表一:6-卤代-2-甲基吡啶-3-醇(1)与硼酸或者硼酸酯类化合物(5)经过suzuki偶联反应得到关键中间体(2)
表二:化合物5-(5-((2-卤代吡啶-4-基)氧基)-6-甲基吡啶-2-基)-2-(异丙基氨基)-3-甲基嘧啶-4(3H)-酮(3)与硼酸或者硼酸酯类化合物(7)经过suzuki偶联反应得到目标化合物Vimseltinib(DCC-3014)(4)

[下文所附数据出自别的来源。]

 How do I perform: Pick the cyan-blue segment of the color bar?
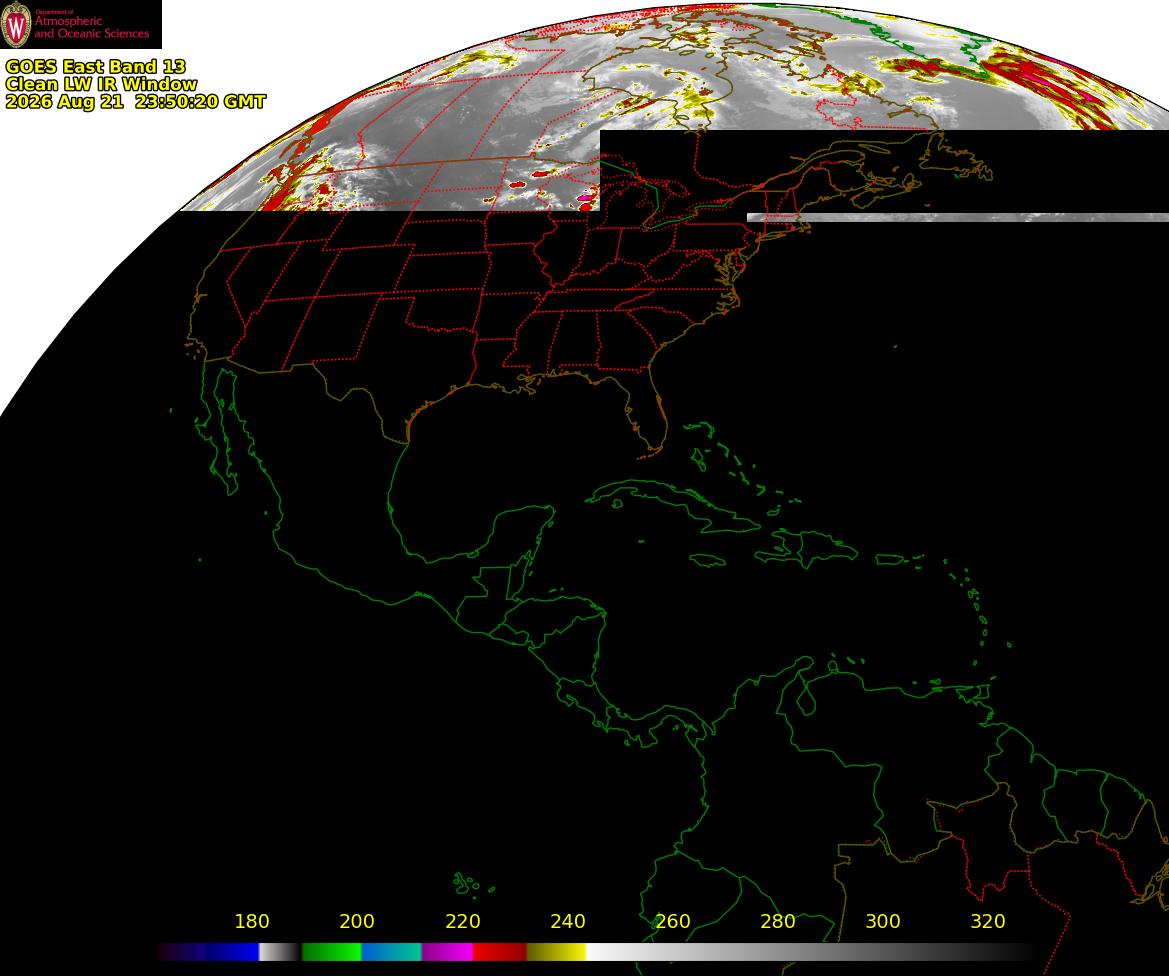[391, 951]
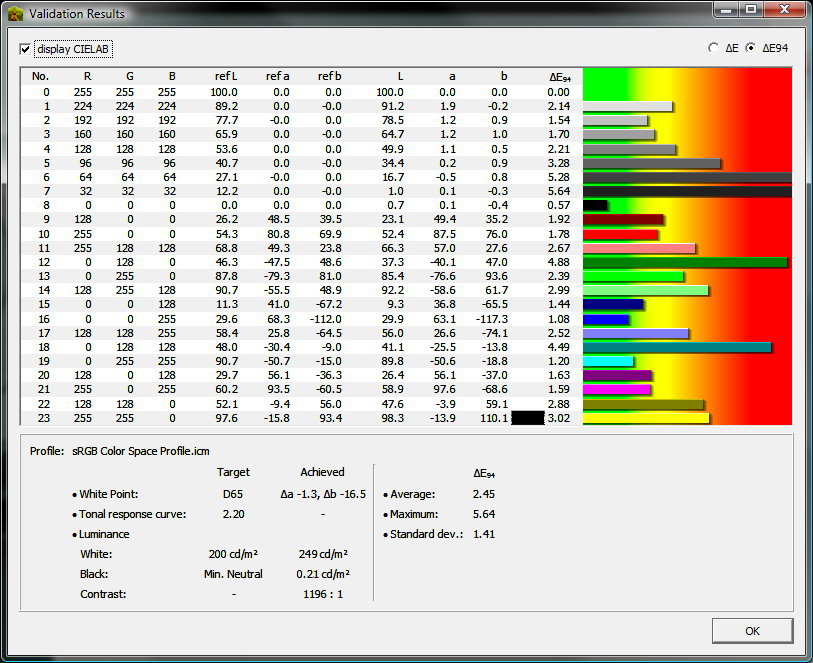Click the ref L column header
This screenshot has width=813, height=663.
[225, 76]
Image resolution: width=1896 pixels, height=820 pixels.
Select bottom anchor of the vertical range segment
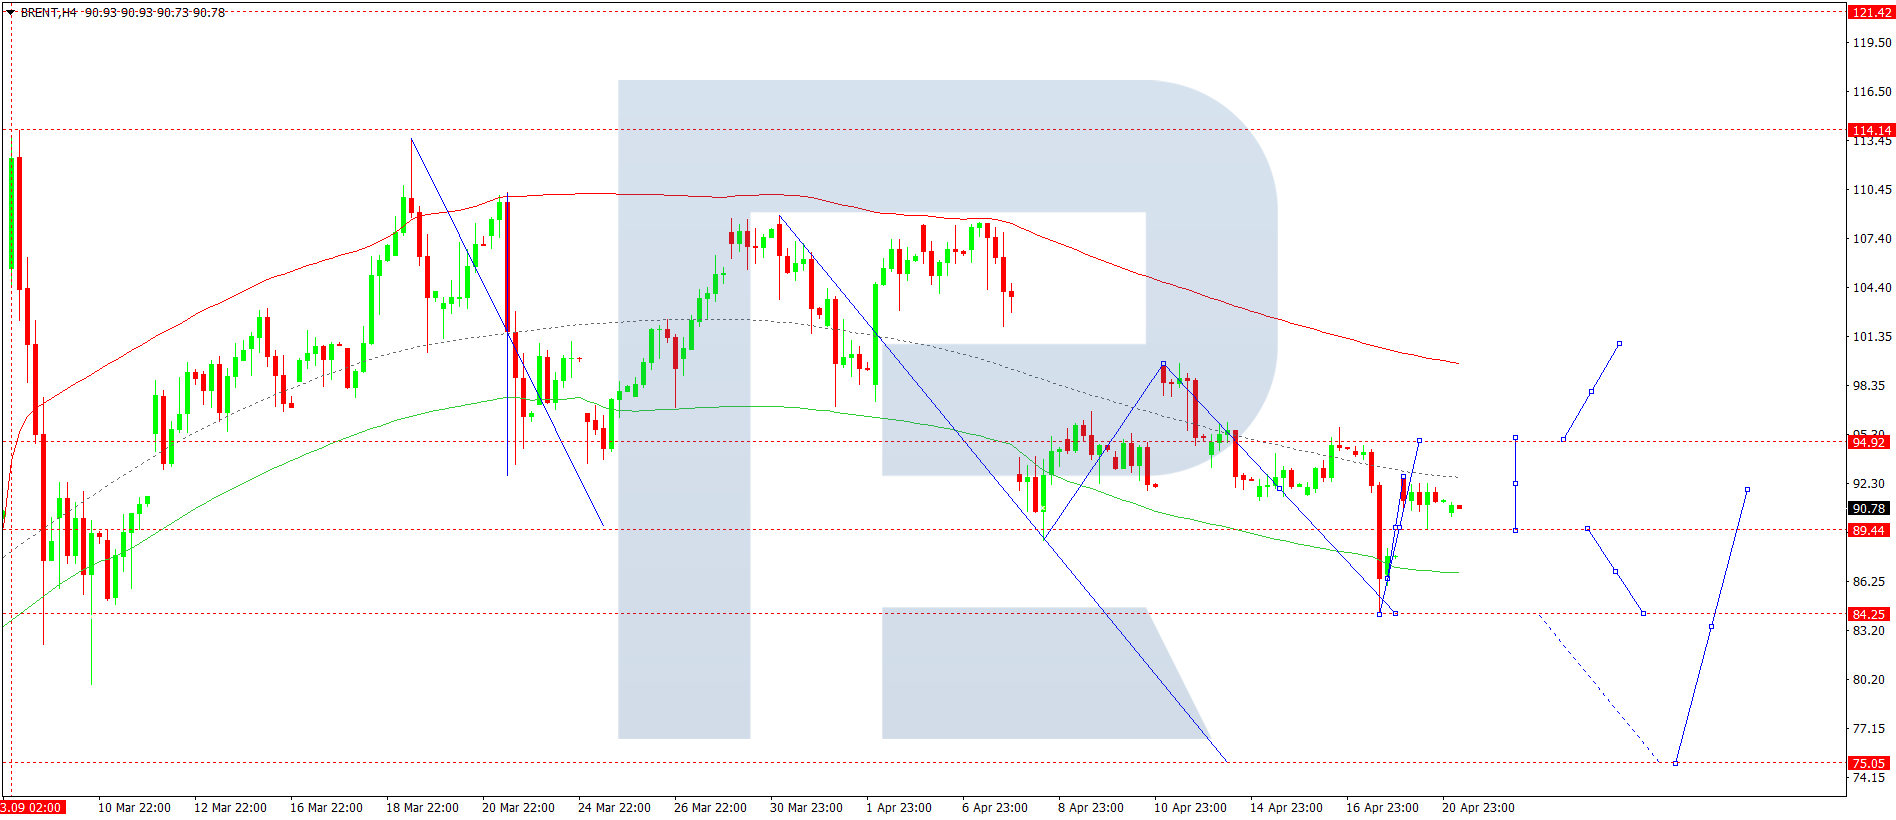coord(1515,530)
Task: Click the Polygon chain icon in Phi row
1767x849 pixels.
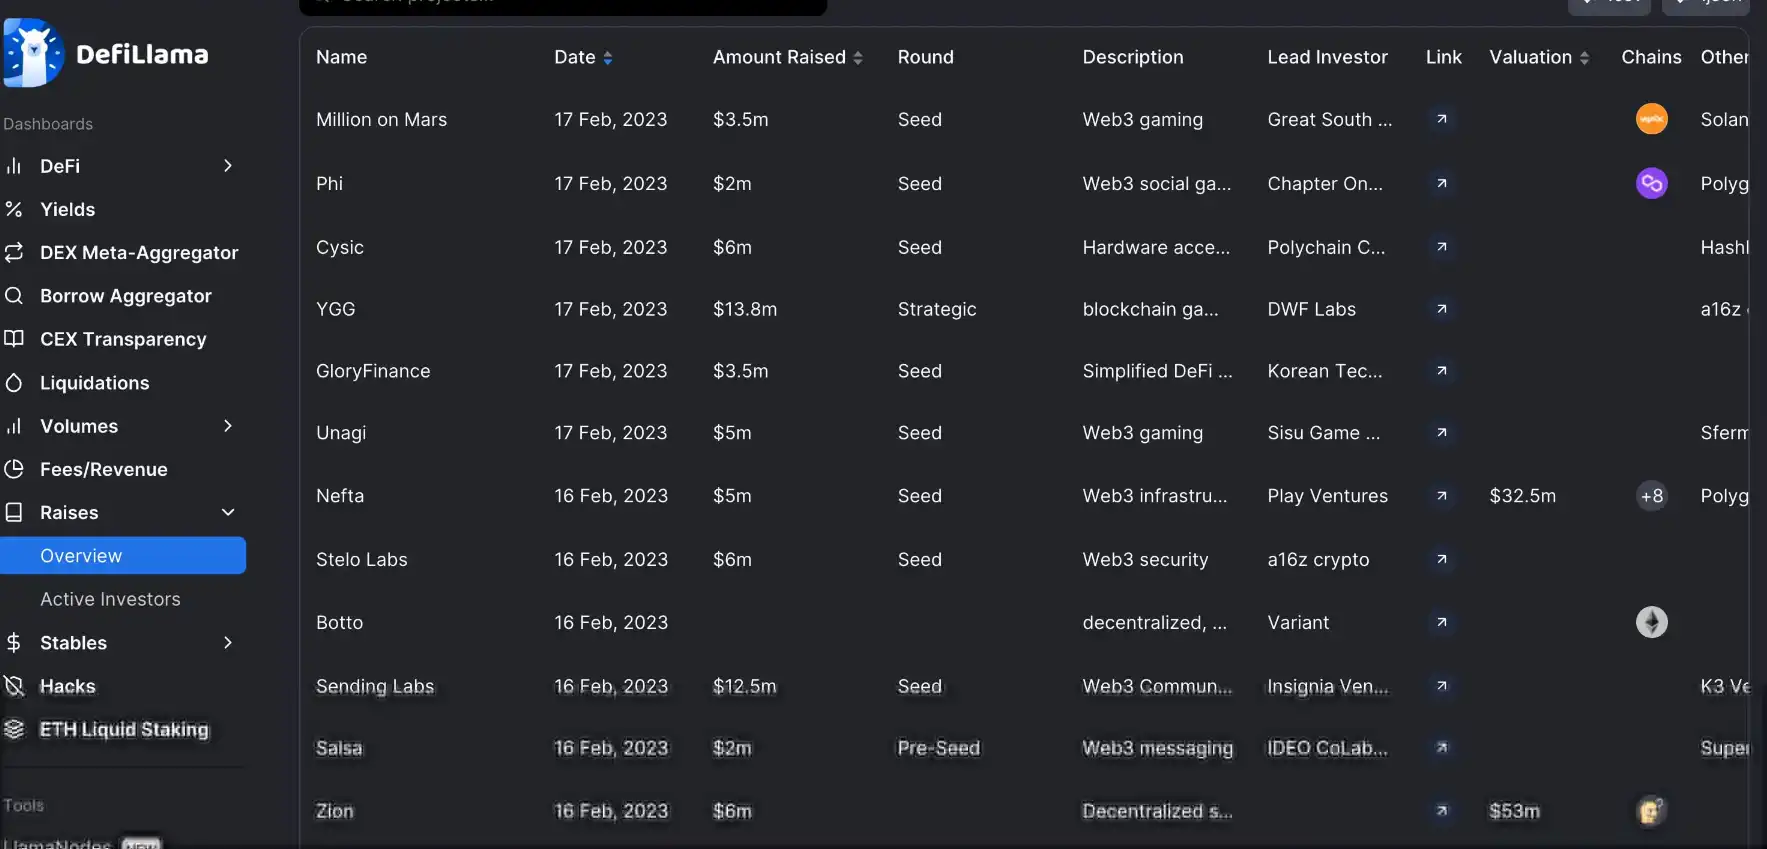Action: coord(1652,183)
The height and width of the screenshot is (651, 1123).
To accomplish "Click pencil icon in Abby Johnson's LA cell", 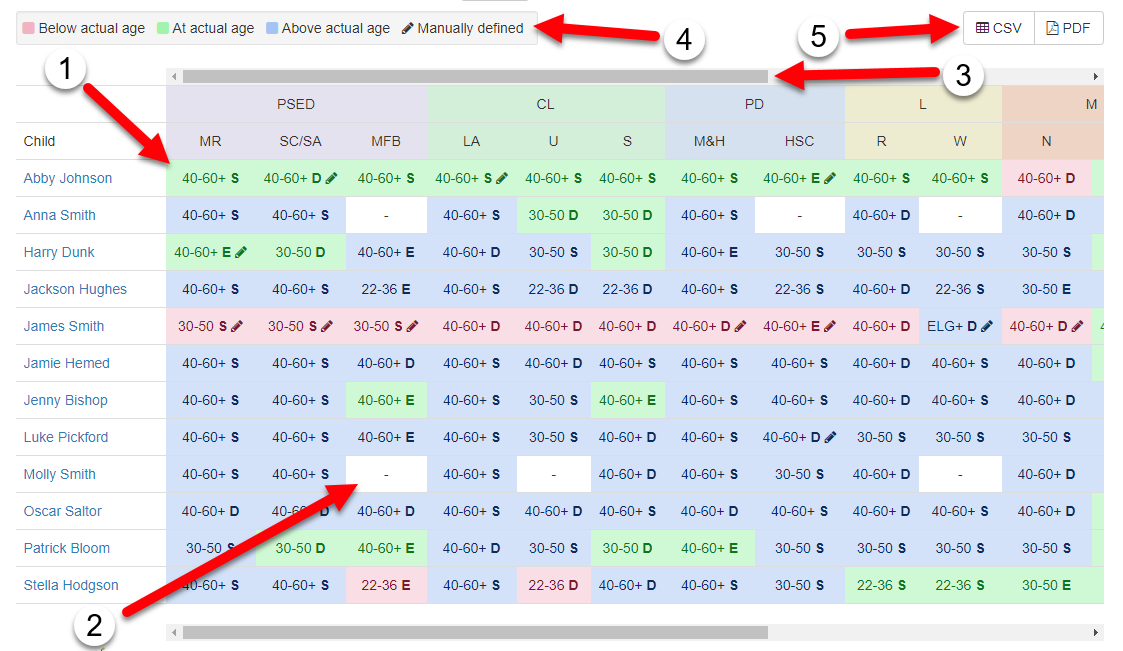I will click(x=502, y=178).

上述实例仅用于说明本发明的实施方式,但本发明不仅仅局限于上述实例。在不脱离本发明精神和范围的前提下,本发明还会有各种变化和改进,这些变化和改进都落入要求保护的本发明范围内,本发明要求保护范围由权利要求书及其等效物界定。
Claims (4)
1.一种CSF-1R激酶抑制剂Vimseltinib(DCC-3014)的制备方法,其特征在于,具体步骤为:
1)由原料6-卤代-2-甲基吡啶-3-醇与硼酸或者硼酸酯类化合物(5a-5b)经过suzuki偶联反应得到关键中间体2;
2)化合物2再与2,4-二卤代吡啶在碱性条件下反应得到化合物3;
3)最后再与硼酸或者硼酸酯类化合物(7a-7b)suzuki偶联反应得到目标化合物Vimseltinib(DCC-3014)(4)。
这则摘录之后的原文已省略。